[Item-finding records]
━━━━━━━━━━
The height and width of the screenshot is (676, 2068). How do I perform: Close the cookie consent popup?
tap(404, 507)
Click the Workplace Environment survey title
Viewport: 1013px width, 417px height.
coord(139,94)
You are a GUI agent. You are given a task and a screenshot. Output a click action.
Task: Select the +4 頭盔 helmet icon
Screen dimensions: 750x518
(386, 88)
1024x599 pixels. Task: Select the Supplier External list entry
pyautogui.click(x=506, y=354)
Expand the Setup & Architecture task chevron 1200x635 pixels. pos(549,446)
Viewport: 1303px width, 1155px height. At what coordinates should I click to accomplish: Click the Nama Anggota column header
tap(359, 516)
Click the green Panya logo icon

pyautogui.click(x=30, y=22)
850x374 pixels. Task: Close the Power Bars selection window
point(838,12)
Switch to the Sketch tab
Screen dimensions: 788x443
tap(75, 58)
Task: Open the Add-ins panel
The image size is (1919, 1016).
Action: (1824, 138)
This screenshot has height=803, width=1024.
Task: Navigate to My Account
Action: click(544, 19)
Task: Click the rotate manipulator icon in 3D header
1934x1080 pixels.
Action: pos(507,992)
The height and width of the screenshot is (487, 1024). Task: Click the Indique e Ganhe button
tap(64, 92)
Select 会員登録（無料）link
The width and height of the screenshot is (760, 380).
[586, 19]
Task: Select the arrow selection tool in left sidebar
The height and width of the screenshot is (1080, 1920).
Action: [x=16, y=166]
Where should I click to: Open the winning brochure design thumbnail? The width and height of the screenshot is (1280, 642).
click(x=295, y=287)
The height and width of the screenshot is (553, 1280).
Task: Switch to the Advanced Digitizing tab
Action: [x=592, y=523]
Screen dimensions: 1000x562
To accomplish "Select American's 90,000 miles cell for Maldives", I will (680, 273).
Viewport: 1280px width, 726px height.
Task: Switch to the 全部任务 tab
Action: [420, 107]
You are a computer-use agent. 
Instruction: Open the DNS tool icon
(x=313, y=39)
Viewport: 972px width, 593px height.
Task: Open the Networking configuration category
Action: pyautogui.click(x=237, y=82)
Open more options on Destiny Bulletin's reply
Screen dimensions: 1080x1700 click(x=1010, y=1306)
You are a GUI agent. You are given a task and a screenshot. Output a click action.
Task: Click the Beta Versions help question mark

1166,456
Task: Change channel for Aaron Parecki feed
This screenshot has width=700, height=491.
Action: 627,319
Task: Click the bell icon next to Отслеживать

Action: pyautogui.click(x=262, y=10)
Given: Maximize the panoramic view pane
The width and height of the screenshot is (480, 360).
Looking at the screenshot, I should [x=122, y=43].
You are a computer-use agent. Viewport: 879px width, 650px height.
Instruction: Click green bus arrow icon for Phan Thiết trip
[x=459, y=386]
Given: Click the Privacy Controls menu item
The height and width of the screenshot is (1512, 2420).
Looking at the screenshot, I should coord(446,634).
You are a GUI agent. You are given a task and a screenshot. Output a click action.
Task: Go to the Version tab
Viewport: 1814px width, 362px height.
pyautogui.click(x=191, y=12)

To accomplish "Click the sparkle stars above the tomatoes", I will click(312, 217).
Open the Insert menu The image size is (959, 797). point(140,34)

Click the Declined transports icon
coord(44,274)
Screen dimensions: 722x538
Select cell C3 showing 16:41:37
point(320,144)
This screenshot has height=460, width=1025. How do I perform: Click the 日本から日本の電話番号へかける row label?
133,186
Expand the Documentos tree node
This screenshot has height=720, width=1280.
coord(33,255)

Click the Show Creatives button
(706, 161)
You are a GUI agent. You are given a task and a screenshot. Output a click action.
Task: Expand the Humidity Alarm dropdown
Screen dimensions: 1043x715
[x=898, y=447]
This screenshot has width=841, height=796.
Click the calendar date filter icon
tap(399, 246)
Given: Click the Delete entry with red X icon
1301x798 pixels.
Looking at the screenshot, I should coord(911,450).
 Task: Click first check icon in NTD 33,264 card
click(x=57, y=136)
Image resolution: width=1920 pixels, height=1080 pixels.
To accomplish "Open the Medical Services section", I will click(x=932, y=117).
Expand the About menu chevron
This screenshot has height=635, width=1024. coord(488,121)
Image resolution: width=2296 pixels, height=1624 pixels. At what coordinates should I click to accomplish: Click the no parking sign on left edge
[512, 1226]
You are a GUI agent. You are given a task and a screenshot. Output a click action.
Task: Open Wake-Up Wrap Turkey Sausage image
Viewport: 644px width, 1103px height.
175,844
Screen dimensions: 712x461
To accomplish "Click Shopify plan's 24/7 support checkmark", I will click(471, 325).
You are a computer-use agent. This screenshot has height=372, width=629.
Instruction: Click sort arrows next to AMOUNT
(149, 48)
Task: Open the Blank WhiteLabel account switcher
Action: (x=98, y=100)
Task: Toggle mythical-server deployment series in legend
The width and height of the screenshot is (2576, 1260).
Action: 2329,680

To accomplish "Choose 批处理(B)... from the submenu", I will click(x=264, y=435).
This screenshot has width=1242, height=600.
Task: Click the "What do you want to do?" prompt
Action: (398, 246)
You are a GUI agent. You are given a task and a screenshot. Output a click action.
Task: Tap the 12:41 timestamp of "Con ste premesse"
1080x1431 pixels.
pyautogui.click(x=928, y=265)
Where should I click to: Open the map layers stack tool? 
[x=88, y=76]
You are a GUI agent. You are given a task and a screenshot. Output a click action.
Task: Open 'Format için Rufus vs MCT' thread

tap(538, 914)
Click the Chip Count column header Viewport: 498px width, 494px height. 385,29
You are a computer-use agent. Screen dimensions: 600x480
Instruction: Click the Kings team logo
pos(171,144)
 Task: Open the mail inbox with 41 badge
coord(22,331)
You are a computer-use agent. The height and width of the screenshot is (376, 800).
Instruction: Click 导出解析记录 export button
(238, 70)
━━━━━━━━━━
◆ **Brief**:
Put every line of the items above into a numbered list, leaving out any blank lines.

◆ **Finished answer**:
1. The height and width of the screenshot is (676, 2068). How do I perform: Close the cookie consent popup?
2. tap(404, 507)
3. Click the Workplace Environment survey title
4. Viewport: 1013px width, 417px height.
5. coord(139,94)
6. You are a GUI agent. You are given a task and a screenshot. Output a click action.
7. Task: Select the +4 頭盔 helmet icon
8. Screen dimensions: 750x518
9. (386, 88)
10. 1024x599 pixels. Task: Select the Supplier External list entry
11. pyautogui.click(x=506, y=354)
12. Expand the Setup & Architecture task chevron 1200x635 pixels. pos(549,446)
13. Viewport: 1303px width, 1155px height. At what coordinates should I click to accomplish: Click the Nama Anggota column header
14. tap(359, 516)
15. Click the green Panya logo icon
16. pyautogui.click(x=30, y=22)
17. 850x374 pixels. Task: Close the Power Bars selection window
18. point(838,12)
19. Switch to the Sketch tab
20. Screen dimensions: 788x443
21. tap(75, 58)
22. Task: Open the Add-ins panel
23. The image size is (1919, 1016).
24. Action: (1824, 138)
25. This screenshot has height=803, width=1024.
26. Task: Navigate to My Account
27. Action: click(544, 19)
28. Task: Click the rotate manipulator icon in 3D header
29. 1934x1080 pixels.
30. Action: pos(507,992)
31. The height and width of the screenshot is (487, 1024). Task: Click the Indique e Ganhe button
32. tap(64, 92)
33. Select 会員登録（無料）link
34. The width and height of the screenshot is (760, 380).
35. [586, 19]
36. Task: Select the arrow selection tool in left sidebar
37. The height and width of the screenshot is (1080, 1920).
38. Action: [x=16, y=166]
39. Where should I click to: Open the winning brochure design thumbnail? The width and height of the screenshot is (1280, 642).
40. click(x=295, y=287)
41. The height and width of the screenshot is (553, 1280).
42. Task: Switch to the Advanced Digitizing tab
43. Action: [x=592, y=523]
44. Screen dimensions: 1000x562
45. To accomplish "Select American's 90,000 miles cell for Maldives", I will (680, 273).
46. Viewport: 1280px width, 726px height.
47. Task: Switch to the 全部任务 tab
48. Action: [420, 107]
49. You are a computer-use agent. 
50. Instruction: Open the DNS tool icon
51. (x=313, y=39)
52. Viewport: 972px width, 593px height.
53. Task: Open the Networking configuration category
54. Action: pyautogui.click(x=237, y=82)
55. Open more options on Destiny Bulletin's reply
56. Screen dimensions: 1080x1700 click(x=1010, y=1306)
57. You are a GUI agent. You are given a task and a screenshot. Output a click action.
58. Task: Click the Beta Versions help question mark
59. 1166,456
60. Task: Change channel for Aaron Parecki feed
61. This screenshot has width=700, height=491.
62. Action: 627,319
63. Task: Click the bell icon next to Отслеживать
64. Action: pyautogui.click(x=262, y=10)
65. Given: Maximize the panoramic view pane
66. The width and height of the screenshot is (480, 360).
67. Looking at the screenshot, I should [x=122, y=43].
68. You are a computer-use agent. Viewport: 879px width, 650px height.
69. Instruction: Click green bus arrow icon for Phan Thiết trip
70. [x=459, y=386]
71. Given: Click the Privacy Controls menu item
72. The height and width of the screenshot is (1512, 2420).
73. Looking at the screenshot, I should coord(446,634).
74. You are a GUI agent. You are given a task and a screenshot. Output a click action.
75. Task: Go to the Version tab
76. Viewport: 1814px width, 362px height.
77. pyautogui.click(x=191, y=12)
78. To accomplish "Click the sparkle stars above the tomatoes", I will click(312, 217).
79. Open the Insert menu The image size is (959, 797). point(140,34)
80. Click the Declined transports icon
81. coord(44,274)
82. Screen dimensions: 722x538
83. Select cell C3 showing 16:41:37
84. point(320,144)
85. This screenshot has height=460, width=1025. How do I perform: Click the 日本から日本の電話番号へかける row label?
86. 133,186
87. Expand the Documentos tree node
88. This screenshot has height=720, width=1280.
89. coord(33,255)
90. Click the Show Creatives button
91. (706, 161)
92. You are a GUI agent. You are given a task and a screenshot. Output a click action.
93. Task: Expand the Humidity Alarm dropdown
94. Screen dimensions: 1043x715
95. [x=898, y=447]
96. This screenshot has width=841, height=796.
97. Click the calendar date filter icon
98. tap(399, 246)
99. Given: Click the Delete entry with red X icon
100. 1301x798 pixels.
101. Looking at the screenshot, I should coord(911,450).
102.  Task: Click first check icon in NTD 33,264 card
103. click(x=57, y=136)
104. Image resolution: width=1920 pixels, height=1080 pixels.
105. To accomplish "Open the Medical Services section", I will click(x=932, y=117).
106. Expand the About menu chevron
107. This screenshot has height=635, width=1024. coord(488,121)
108. Image resolution: width=2296 pixels, height=1624 pixels. At what coordinates should I click to accomplish: Click the no parking sign on left edge
109. [512, 1226]
110. You are a GUI agent. You are given a task and a screenshot. Output a click action.
111. Task: Open Wake-Up Wrap Turkey Sausage image
112. Viewport: 644px width, 1103px height.
113. 175,844
114. Screen dimensions: 712x461
115. To accomplish "Click Shopify plan's 24/7 support checkmark", I will click(471, 325).
116. You are a computer-use agent. This screenshot has height=372, width=629.
117. Instruction: Click sort arrows next to AMOUNT
118. (149, 48)
119. Task: Open the Blank WhiteLabel account switcher
120. Action: (x=98, y=100)
121. Task: Toggle mythical-server deployment series in legend
122. The width and height of the screenshot is (2576, 1260).
123. Action: 2329,680
124. To accomplish "Choose 批处理(B)... from the submenu", I will click(x=264, y=435).
125. This screenshot has width=1242, height=600.
126. Task: Click the "What do you want to do?" prompt
127. Action: (398, 246)
128. You are a GUI agent. You are given a task and a screenshot. Output a click action.
129. Task: Tap the 12:41 timestamp of "Con ste premesse"
130. 1080x1431 pixels.
131. pyautogui.click(x=928, y=265)
132. Where should I click to: Open the map layers stack tool? 
133. [x=88, y=76]
134. You are a GUI agent. You are given a task and a screenshot. Output a click action.
135. Task: Open 'Format için Rufus vs MCT' thread
136. tap(538, 914)
137. Click the Chip Count column header Viewport: 498px width, 494px height. 385,29
138. You are a computer-use agent. Screen dimensions: 600x480
139. Instruction: Click the Kings team logo
140. pos(171,144)
141.  Task: Open the mail inbox with 41 badge
142. coord(22,331)
143. You are a computer-use agent. The height and width of the screenshot is (376, 800).
144. Instruction: Click 导出解析记录 export button
145. (238, 70)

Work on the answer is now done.